**Entries drawn from a collection**
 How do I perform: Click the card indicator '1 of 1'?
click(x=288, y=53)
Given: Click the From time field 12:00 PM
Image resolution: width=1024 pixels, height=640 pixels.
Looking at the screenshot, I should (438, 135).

**Task details**
Render every line of the records above as a Markdown table with the columns "No." and "Line", numbering each row and omitting blank lines.

**Completed task**
| No. | Line |
|---|---|
| 1 |  How do I perform: Click the card indicator '1 of 1'? |
| 2 | click(x=288, y=53) |
| 3 | Given: Click the From time field 12:00 PM |
| 4 | Image resolution: width=1024 pixels, height=640 pixels. |
| 5 | Looking at the screenshot, I should (438, 135). |